Выбившись из сил, она уронила палку и вся тряслась, с трудом переводя дыхание.
— Не знаю. Должно быть, у меня манера такая, — отвечал А-Ким, с беспокойством глядя на мать. — Я принесу тебе стул, ты сядь, отдохни, и тебе полегчает!!
Но мать, прохрипев что-то, отвернулась от сына и старчески поплелась по дорожке в дом. Подобрав тем временем свою шапочку и приведя в порядок растрепанный наряд, А-Ким, потирая побитые места, глядел ей вслед глазами, полными обожания. Он даже улыбался!
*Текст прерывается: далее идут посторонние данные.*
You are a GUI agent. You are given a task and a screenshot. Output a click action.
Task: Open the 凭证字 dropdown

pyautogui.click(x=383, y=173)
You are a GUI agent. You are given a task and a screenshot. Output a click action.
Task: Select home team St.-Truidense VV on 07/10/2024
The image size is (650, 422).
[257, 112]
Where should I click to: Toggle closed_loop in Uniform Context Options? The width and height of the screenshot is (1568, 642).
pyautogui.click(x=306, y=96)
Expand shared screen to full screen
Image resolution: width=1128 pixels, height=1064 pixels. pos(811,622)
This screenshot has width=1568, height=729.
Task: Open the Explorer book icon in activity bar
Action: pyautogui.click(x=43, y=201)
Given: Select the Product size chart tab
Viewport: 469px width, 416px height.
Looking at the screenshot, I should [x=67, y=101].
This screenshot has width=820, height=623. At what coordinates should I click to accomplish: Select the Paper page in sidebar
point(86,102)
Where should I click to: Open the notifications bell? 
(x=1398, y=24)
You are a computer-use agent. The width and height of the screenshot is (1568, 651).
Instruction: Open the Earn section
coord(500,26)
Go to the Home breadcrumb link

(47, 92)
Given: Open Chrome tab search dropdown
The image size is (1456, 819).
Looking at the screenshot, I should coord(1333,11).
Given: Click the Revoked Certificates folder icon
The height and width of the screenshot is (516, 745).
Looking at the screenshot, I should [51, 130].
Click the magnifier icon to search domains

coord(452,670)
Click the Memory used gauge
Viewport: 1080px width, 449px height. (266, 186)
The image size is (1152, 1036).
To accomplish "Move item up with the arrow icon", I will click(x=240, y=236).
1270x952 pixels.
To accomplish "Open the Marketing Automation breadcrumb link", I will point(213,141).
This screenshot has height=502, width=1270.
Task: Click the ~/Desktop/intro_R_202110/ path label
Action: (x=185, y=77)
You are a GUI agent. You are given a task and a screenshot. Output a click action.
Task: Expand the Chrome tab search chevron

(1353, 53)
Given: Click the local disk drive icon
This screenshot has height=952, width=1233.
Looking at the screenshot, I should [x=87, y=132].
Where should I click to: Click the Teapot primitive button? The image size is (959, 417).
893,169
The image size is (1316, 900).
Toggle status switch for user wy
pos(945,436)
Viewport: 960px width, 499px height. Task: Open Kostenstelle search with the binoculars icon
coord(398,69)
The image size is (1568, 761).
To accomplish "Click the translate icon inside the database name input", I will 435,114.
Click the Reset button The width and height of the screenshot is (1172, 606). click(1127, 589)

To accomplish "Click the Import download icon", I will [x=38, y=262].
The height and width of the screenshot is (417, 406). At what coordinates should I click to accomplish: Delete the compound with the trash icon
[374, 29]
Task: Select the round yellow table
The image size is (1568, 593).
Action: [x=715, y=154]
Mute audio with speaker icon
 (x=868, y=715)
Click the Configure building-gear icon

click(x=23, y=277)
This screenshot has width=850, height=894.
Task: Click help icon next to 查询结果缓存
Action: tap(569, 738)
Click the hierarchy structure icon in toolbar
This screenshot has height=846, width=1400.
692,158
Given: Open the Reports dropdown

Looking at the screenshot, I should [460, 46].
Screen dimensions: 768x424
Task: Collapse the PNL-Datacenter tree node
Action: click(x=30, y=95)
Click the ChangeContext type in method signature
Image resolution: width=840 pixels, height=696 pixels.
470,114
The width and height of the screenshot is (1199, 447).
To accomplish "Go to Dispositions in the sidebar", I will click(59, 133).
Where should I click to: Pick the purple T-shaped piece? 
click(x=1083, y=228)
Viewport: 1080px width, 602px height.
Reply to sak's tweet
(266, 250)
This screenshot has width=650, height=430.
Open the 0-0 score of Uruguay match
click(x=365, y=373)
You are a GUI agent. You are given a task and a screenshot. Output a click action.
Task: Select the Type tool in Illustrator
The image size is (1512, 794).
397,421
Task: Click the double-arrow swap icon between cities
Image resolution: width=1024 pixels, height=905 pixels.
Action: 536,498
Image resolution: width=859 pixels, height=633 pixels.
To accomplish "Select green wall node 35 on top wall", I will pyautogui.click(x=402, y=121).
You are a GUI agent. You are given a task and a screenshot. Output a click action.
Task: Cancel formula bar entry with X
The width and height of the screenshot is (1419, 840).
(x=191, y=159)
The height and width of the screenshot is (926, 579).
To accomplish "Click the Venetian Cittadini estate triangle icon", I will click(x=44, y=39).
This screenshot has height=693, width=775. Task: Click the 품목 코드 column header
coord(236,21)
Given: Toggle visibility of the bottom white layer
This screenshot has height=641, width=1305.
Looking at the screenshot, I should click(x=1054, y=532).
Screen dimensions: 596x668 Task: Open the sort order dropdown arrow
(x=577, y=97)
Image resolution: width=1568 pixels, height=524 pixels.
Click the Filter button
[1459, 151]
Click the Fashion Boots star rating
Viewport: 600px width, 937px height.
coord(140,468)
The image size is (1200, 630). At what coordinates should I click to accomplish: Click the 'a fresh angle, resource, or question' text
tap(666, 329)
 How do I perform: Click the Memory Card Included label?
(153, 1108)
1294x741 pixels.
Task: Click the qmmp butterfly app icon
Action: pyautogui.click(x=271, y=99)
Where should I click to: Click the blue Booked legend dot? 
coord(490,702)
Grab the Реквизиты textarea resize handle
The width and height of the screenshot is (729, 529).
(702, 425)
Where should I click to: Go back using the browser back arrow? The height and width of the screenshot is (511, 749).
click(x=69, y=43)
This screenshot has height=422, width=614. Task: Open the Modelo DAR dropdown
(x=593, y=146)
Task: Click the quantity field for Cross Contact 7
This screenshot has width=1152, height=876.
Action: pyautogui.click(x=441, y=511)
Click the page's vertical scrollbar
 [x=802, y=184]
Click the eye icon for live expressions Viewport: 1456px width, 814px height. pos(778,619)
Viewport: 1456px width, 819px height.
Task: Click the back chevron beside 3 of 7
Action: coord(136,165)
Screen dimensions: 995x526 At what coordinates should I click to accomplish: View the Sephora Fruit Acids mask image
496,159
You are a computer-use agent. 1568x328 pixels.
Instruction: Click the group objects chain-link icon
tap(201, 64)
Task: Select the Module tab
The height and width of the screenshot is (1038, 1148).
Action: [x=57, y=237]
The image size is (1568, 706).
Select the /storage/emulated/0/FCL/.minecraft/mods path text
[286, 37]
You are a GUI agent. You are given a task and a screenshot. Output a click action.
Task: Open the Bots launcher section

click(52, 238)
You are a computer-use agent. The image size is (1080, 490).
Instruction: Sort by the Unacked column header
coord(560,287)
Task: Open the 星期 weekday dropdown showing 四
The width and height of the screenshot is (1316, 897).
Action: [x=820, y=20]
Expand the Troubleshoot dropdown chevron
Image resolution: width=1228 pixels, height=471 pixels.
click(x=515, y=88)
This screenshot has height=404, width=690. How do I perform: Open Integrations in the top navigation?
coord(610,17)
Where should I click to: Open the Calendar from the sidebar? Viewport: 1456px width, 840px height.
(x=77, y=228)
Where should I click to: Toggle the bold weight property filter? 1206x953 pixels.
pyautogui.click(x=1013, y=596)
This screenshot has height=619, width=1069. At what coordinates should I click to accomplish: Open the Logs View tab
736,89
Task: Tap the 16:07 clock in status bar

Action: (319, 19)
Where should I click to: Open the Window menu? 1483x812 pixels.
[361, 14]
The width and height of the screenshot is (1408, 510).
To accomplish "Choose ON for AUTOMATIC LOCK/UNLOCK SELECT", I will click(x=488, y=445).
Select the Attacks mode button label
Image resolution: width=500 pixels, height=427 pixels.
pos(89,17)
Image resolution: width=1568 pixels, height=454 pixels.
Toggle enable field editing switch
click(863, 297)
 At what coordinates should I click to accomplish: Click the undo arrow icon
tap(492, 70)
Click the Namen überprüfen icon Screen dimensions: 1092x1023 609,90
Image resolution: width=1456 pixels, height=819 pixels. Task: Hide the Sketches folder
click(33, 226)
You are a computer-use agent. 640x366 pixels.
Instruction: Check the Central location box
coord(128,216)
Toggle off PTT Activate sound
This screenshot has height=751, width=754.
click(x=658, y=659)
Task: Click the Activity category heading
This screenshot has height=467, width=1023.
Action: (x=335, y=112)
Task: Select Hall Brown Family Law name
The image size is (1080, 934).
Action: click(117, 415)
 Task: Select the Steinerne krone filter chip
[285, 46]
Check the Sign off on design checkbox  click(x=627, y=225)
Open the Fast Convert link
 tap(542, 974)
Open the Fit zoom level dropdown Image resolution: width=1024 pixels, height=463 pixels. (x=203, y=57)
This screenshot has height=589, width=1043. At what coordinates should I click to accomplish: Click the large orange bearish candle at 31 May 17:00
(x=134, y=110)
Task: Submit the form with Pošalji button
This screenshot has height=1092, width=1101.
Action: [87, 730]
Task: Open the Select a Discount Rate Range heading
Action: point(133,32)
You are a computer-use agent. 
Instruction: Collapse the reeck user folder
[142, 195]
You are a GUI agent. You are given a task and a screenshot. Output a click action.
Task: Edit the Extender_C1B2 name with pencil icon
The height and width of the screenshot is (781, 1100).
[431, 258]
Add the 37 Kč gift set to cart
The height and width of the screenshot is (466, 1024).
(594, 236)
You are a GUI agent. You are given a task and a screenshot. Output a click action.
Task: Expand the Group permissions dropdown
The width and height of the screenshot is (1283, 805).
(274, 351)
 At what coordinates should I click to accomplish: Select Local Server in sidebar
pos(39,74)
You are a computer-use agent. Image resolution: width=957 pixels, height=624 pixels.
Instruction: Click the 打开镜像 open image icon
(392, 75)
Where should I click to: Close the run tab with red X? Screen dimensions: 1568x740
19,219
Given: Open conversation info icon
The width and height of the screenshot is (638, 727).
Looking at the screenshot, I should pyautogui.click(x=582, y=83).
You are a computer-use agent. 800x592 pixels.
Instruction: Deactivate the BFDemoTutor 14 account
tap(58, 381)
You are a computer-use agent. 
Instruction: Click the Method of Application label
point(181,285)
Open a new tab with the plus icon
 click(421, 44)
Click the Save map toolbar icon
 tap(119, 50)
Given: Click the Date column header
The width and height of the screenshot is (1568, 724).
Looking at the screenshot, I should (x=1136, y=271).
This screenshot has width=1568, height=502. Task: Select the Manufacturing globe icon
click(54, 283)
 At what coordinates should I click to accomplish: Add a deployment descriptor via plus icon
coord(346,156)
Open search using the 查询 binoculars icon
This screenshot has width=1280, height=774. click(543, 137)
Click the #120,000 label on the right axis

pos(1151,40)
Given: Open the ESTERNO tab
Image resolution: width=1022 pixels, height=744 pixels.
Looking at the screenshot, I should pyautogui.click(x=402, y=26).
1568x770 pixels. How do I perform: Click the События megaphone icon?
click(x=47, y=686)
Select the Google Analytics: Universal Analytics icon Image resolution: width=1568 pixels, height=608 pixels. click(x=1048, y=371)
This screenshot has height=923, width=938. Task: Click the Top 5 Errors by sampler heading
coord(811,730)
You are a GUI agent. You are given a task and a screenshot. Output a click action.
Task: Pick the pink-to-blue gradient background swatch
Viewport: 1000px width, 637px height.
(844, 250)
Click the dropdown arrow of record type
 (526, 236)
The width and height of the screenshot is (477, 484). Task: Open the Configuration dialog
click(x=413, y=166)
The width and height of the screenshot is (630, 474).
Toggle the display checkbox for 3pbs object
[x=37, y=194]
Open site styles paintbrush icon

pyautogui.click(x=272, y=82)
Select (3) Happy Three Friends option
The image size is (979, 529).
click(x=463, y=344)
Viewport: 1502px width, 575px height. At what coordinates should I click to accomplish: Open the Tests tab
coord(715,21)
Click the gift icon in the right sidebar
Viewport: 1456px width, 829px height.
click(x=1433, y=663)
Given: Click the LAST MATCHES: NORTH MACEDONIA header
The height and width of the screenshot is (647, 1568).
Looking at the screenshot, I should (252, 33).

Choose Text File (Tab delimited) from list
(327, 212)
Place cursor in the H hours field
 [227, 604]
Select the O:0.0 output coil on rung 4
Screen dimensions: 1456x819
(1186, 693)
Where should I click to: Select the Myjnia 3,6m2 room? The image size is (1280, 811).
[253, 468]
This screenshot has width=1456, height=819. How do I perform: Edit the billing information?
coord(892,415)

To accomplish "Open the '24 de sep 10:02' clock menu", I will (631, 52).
Можно было подумать, что он в восторге от порки!
А-Кима колотили таким образом с детских лет, когда он еще жил на высоком берегу у Одиннадцатого порога реки Янг-Цзы-Цзян, где родился его отец, работавший всю свою жизнь с ранней молодости в качестве кули. Когда он умер, А-Ким занялся той же почтенной профессией. С незапамятных времен мужчины этой фамилии были кули. Еще во времена Христа его предки по прямой линии занимались этим делом: встречали джонки точно такого же вида в пенистой воде у подножия ущелья и, смотря по размерам судна, припрягались к нему по сто-двести кули. Нагнувшись так, что руки их касались земли, а голова была в полуаршине от нее, они тянули джонку по быстринам до конца ущелья.
По-видимому, за весь этот ряд столетий заработная плата кули не повысилась ни на одну крупинку. Отец А-Кима, отец его отца и сам он, А-Ким, получали все то же неизменное вознаграждение — одну четырнадцатую часть цента. Женщины, поступавшие в прислуги, зарабатывали доллар в год. Мастера по плетению неводов из Ти-Ви зарабатывали доллар или два доллара в год. Они жили этим заработком, или, по крайней мере, не умирали с ним. Но у бурлаков бывали удачи, делавшие эту профессию почетной, а бурлацкий цех — сплоченной и наследственной профессиональной корпорацией. Одна из пяти джонок, протаскиваемых вверх или вниз по стремнинам, терпела крушение. На каждые десять джонок одна гибла окончательно. Кули бурлацкого цеха знали капризы и прихоти течения и умели вылавливать сетями, баграми и другими орудиями обильный улов из речных пучин. Кули помельче рангом смотрели на них снизу вверх, ибо бурлак мог позволить себе ежедневно пить кирпичный чай и есть рис четвертого сорта! А-Ким был доволен и даже гордился своим уделом, пока в один весенний день, с изморозью и градом, он не вытащил на берег утопавшего кантонского матроса. И этот странник, оттаяв понемногу у его огня, впервые произнес перед ним волшебное слово: «Гавайи!» Сам-то он не бывал в этом раю рабочих, говорил матрос. Но из Кантона туда уходило немало китайцев, и он слышал, какие письма они присылают домой. На Гавайях не знают ни морозов, ни голода! Даже свиньи — их там никто не кормит — жиреют от объедков, которыми пренебрегает человек! Кантонское или янгтсейское семейство могло бы прожить объедками гавайского кули. А жалованье! Золотыми долларами десять в месяц, а торговыми — двадцать в месяц; вот какие контракты подписывали китайские кули с этими белыми дьяволами, сахарными королями! В год такой кули получал чудовищную сумму в двести сорок товарных долларов — во сто крат больше того, что получал кули, каторжно работая на Одиннадцатом пороге реки Янг-Цзы. Словом, гавайскому кули жилось во сто раз лучше, а если исходить из количества труда — так в тысячу раз лучше. И в придачу ко всему — дивный климат!